Activity:
Only a slice of the listing below is wanted. Retype the lines from the one containing "May 2026 (1274, 581)" through the one containing "March 2023 (1279, 976)", exactly, both ends included.

Extracted records:
%%

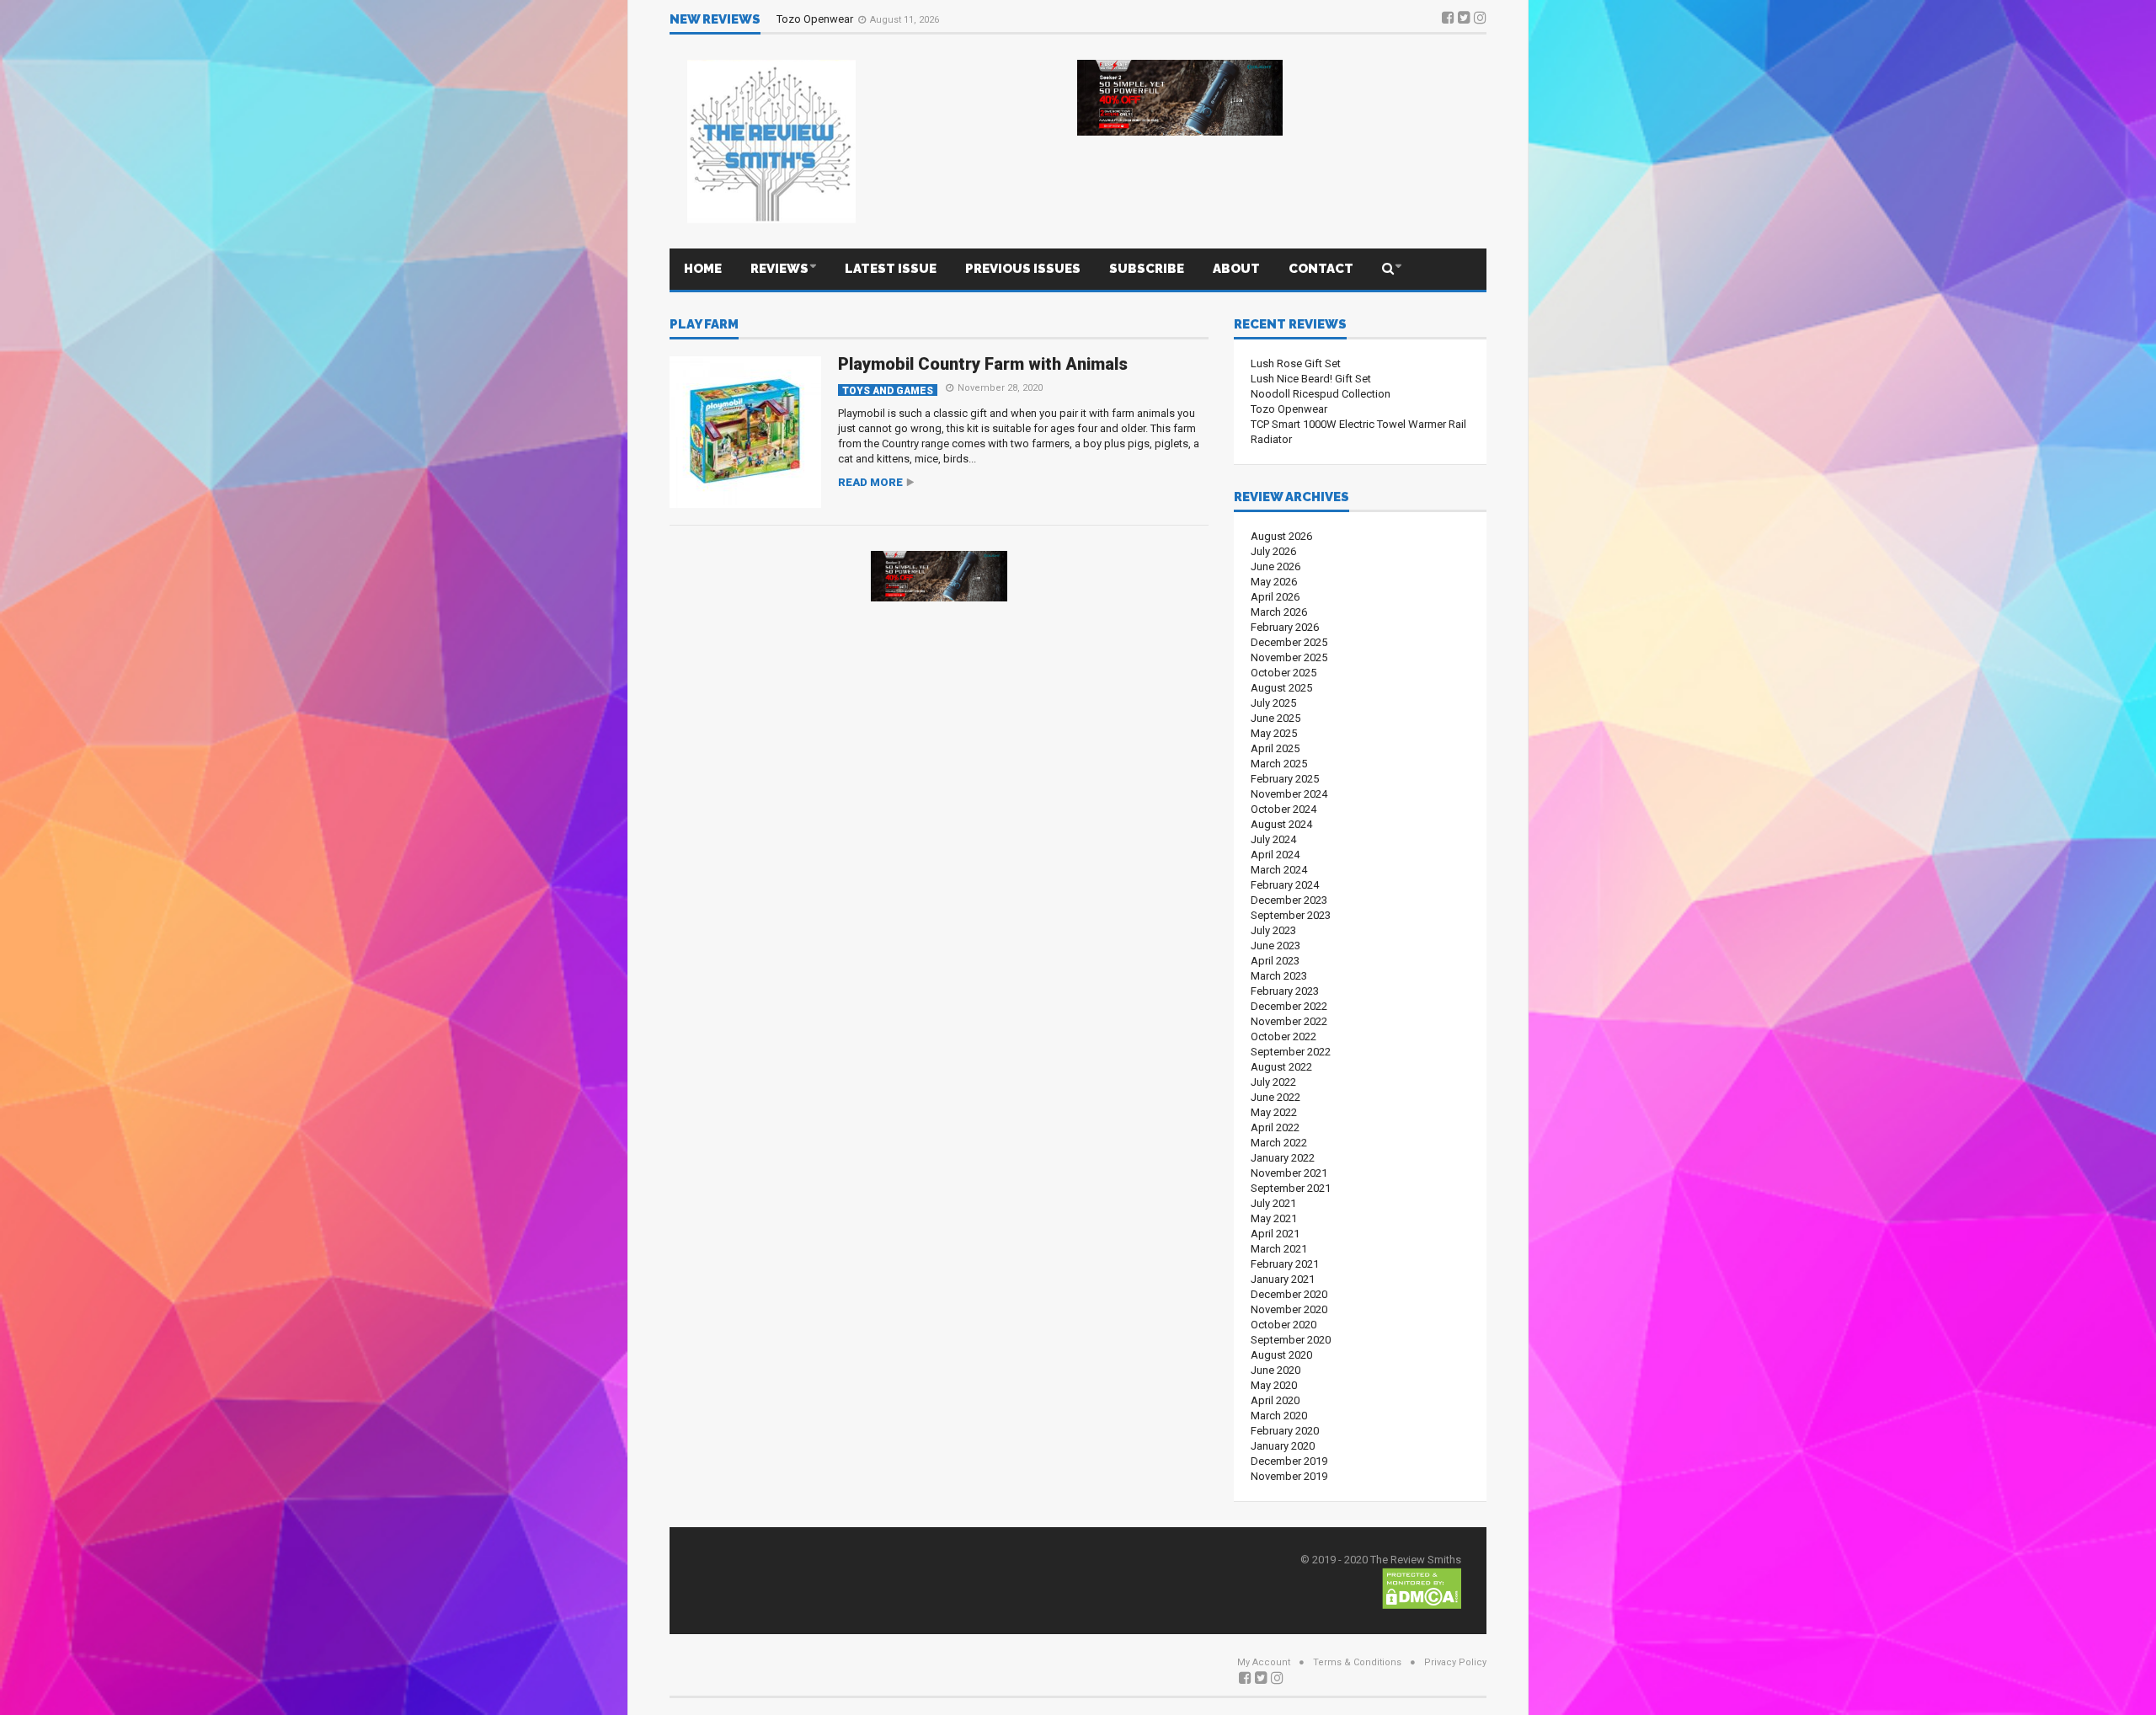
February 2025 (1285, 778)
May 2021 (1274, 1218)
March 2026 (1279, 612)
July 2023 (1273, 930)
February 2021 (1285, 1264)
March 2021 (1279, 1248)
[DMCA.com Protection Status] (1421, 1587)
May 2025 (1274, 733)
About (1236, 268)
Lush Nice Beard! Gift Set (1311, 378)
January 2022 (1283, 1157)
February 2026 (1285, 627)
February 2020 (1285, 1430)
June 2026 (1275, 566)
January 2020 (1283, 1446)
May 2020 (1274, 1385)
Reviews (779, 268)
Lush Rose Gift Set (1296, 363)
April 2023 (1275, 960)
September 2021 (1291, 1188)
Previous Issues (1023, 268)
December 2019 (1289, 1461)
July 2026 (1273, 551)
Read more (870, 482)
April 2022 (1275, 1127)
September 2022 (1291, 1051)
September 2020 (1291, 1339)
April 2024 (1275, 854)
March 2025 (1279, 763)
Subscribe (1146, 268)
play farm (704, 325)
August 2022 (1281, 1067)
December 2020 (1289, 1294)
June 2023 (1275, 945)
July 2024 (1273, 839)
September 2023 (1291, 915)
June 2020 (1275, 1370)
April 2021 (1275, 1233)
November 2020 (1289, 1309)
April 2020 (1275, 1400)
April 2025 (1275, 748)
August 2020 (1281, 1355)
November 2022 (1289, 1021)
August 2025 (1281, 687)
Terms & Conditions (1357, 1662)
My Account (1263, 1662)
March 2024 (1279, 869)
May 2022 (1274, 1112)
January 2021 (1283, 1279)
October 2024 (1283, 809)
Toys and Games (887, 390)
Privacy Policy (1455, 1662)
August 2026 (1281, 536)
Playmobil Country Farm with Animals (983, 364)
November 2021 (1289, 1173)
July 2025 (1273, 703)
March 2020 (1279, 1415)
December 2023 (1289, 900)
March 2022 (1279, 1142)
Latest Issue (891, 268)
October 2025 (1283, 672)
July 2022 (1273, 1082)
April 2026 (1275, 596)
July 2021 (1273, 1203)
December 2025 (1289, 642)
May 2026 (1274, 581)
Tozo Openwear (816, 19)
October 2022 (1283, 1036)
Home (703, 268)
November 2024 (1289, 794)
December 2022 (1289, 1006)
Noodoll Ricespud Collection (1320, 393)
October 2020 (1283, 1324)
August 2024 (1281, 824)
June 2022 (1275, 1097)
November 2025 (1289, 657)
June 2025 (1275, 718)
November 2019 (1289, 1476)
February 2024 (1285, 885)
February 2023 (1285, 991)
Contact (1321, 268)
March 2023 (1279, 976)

%%
%%

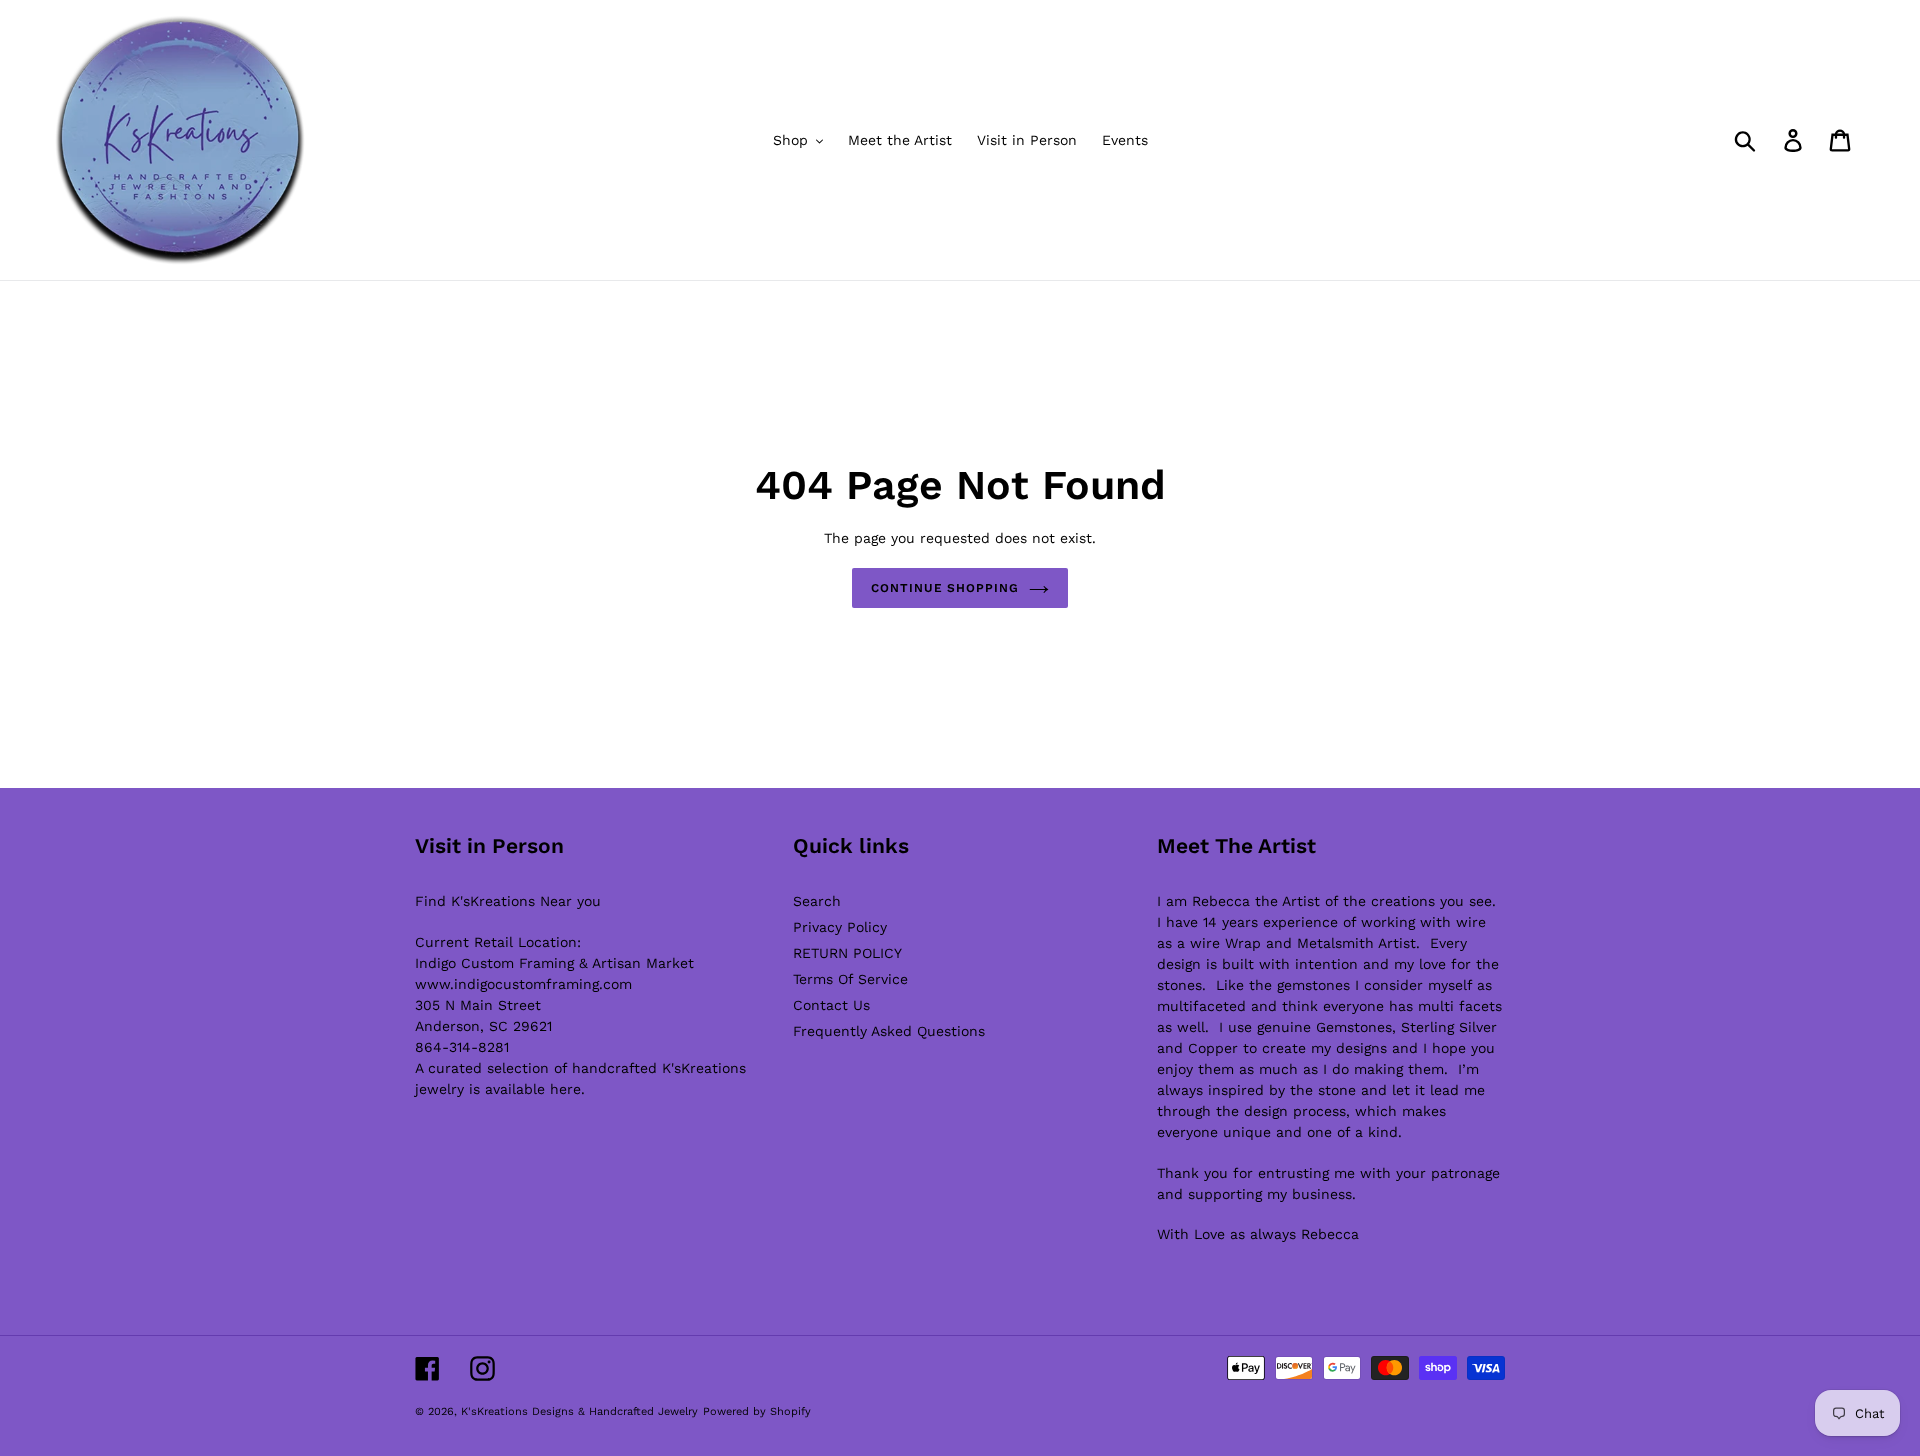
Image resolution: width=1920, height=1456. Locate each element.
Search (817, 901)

%%

Solved exercise:
May 2026 (1274, 581)
Tozo Openwear (816, 19)
October 2022 (1283, 1036)
Home (703, 268)
November 2024 (1289, 794)
December 2022 (1289, 1006)
Noodoll Ricespud Collection (1320, 393)
October 2020 (1283, 1324)
August 2024 (1281, 824)
June 2022 (1275, 1097)
November 2025 (1289, 657)
June 2025 (1275, 718)
November 2019 (1289, 1476)
February 2024 (1285, 885)
February 2023 (1285, 991)
Contact (1321, 268)
March 2023 (1279, 976)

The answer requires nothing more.